SECURITIES AND EXCHANGE COMMISSION

Washington, D.C. 20549

 

 

FORM 8-K

 

 

CURRENT REPORT

PURSUANT TO SECTION 13 OR 15(d)

OF THE SECURITIES EXCHANGE ACT OF 1934

Date of Report (Date of earliest event reported): November 5, 2014

 

 

GENTIVA HEALTH SERVICES, INC.

(Exact name of registrant as specified in its charter)

 

 

 

Delaware   1-15669   36-4335801

(State or other jurisdiction

of incorporation)

 

(Commission

File No.)

 

(IRS Employer

Identification No.)

 

3350 Riverwood Parkway, Suite 1400, Atlanta, Georgia   30339-3314
(Address of principal executive offices)   (Zip Code)

(770) 951-6450

(Registrant’s telephone number, including area code)

Not applicable

(Former name or former address, if changed since last report)

 

 

Check the appropriate box below if the Form 8-K filing is intended to simultaneously satisfy the filing obligation of the registrant under any of the following provisions:

 

¨ Written communications pursuant to Rule 425 under the Securities Act (17 CFR 230.425)

 

¨ Soliciting material pursuant to Rule 14a-12 under the Exchange Act (17 CFR 240.14a-12)

 

¨ Pre-commencement communications pursuant to Rule 14d-2(b) under the Exchange Act (17 CFR 240.14d-2(b))

 

¨ Pre-commencement communications pursuant to Rule 13e-4(c) under the Exchange Act (17 CFR 240.13e-4(c))

 

 

 


Item 2.02. Results of Operations and Financial Condition.

On November 5, 2014, Gentiva Health Services, Inc. (the “Company”) issued a press release on the subject of 2014 third quarter consolidated earnings for the Company and, as fully discussed below under Item 4.02, announcing that the previously issued consolidated financial statements contained in the Company’s annual report on Form 10-K for the year ended December 31, 2013 and the condensed consolidated financial statements contained in its quarterly report on Form 10-Q for the quarter ended March 31, 2014 should no longer be relied upon because of a correction.

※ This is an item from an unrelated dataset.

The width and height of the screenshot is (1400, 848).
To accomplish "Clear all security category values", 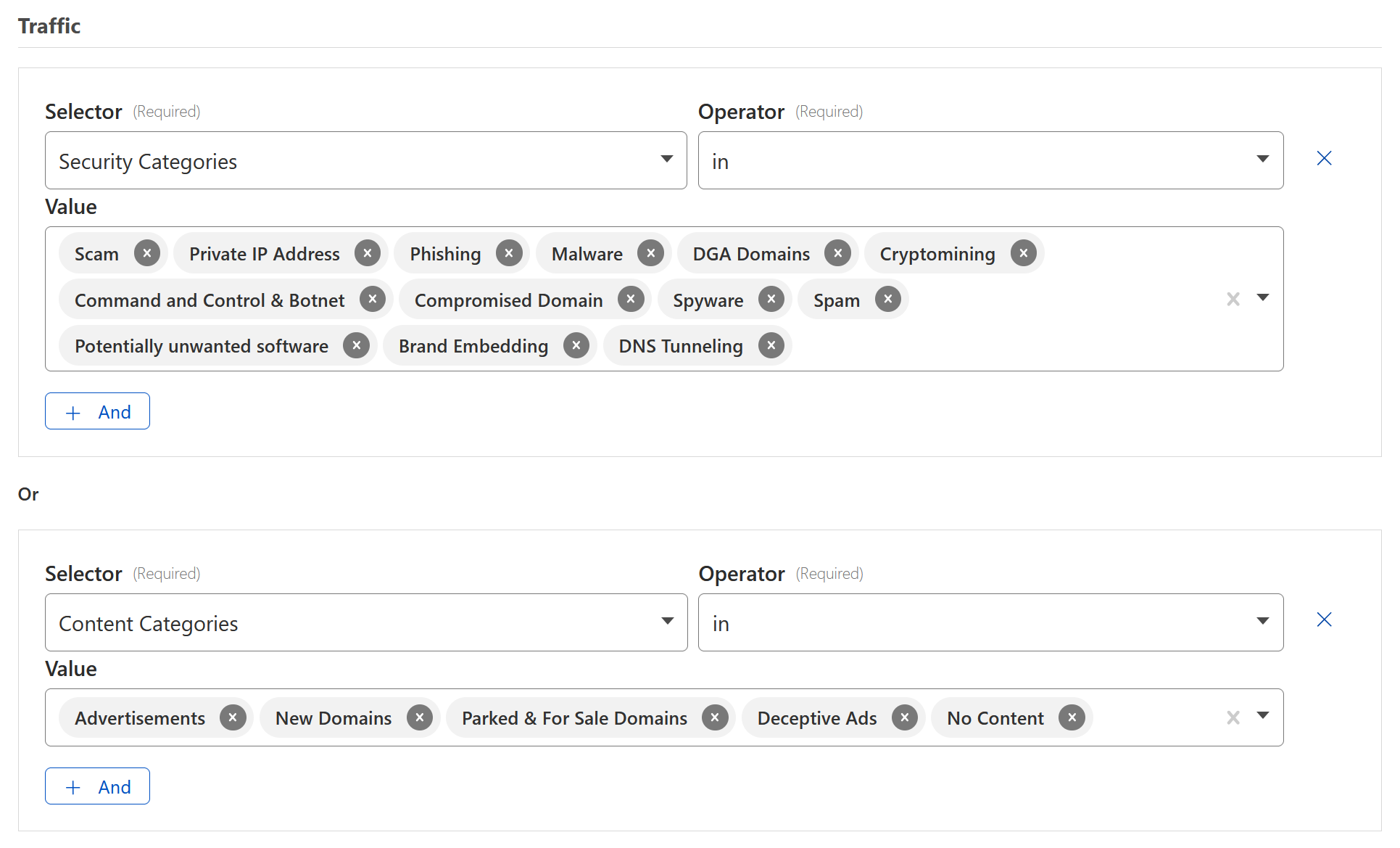I will 1233,299.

A copy of such press release is attached hereto as Exhibit 99.1.

In accordance with General Instruction B.2 of Form 8-K, the information in this Item 2.02 and Exhibit 99.1 shall not be deemed “filed” for purposes of Section 18 of the Securities Exchange Act of 1934 (the “Exchange Act”) or otherwise subject to the liabilities of that section, nor shall it be deemed incorporated by reference in any filing under the Securities Act of 1933 or the Exchange Act, except as shall be expressly set forth by specific reference in such a filing.

Item 4.02. Non-Reliance on Previously Issued Financial Statements or a Related Audit Report or Completed Interim Review.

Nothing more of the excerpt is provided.